Antonio Gramsci, dont on ne cite que quelques formules tirées de leur contexte d’énonciation, est souvent présenté comme « l’inventeur de l’hégémonie culturelle ». Contre les mythes, contre les simplifications, voire les falsifications, nous venons de publier avec Romain Descendre, L’Œuvre-vie d’Antonio Gramsci[1].

Parmi les mythes et les falsifications, il y a, se réclamant de lui, des adversaires déclarés des aspirations d’un homme qui a toujours lutté pour l’émancipation des subalternes, pensé le national en lien avec une conception internationaliste et désiré un communisme synonyme d’égalité et de démocratie. J’entends rendre compte ici du sens de cette appropriation, car il est à chercher dans le néo-fascisme radical du groupe Ordine nuovo et de son principal représentant, l’italien Pino Rauti, en lien avec l’inventeur français du « gramscisme de droite », Alain de Benoist.

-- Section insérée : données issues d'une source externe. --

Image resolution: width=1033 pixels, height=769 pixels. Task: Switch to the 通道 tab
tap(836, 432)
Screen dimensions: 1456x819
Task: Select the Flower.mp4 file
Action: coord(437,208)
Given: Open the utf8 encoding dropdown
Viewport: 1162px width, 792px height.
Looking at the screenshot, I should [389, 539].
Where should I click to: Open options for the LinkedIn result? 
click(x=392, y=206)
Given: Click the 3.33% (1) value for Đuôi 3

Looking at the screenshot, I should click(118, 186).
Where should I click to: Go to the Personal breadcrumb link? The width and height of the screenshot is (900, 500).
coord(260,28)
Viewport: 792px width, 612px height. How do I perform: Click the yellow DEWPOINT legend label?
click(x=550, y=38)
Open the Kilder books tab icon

Il est indispensable de rappeler à grands traits les principales étapes de la diffusion française du « gramscisme de droite ». Le moment programmatique est le colloque tenu à Versailles, le 29 novembre 1981, par le GRECE (Groupement de recherche et d’études pour la civilisation européenne créé en 1968), intitulé « Pour un “gramscisme de droite” », dont les actes ont été publiés en avril 1982. Il s’agit clairement de définir une stratégie de reconquête après la victoire de François Mitterrand en mai 1981. Les textes des intervenants font allusion à Gramsci sans le citer ni entrer dans une quelconque analyse. « Pour nous – énonce d’emblée Michel Wayoff qui ouvre le colloque, être “gramscistes”, c’est reconnaître l’importance de la théorie du “pouvoir culturel” : il ne s’agit pas de préparer l’accession au pouvoir d’un parti politique, mais de transformer les mentalités pour promouvoir un nouveau système de valeurs, dont la traduction politique n’est aucunement de notre ressort. »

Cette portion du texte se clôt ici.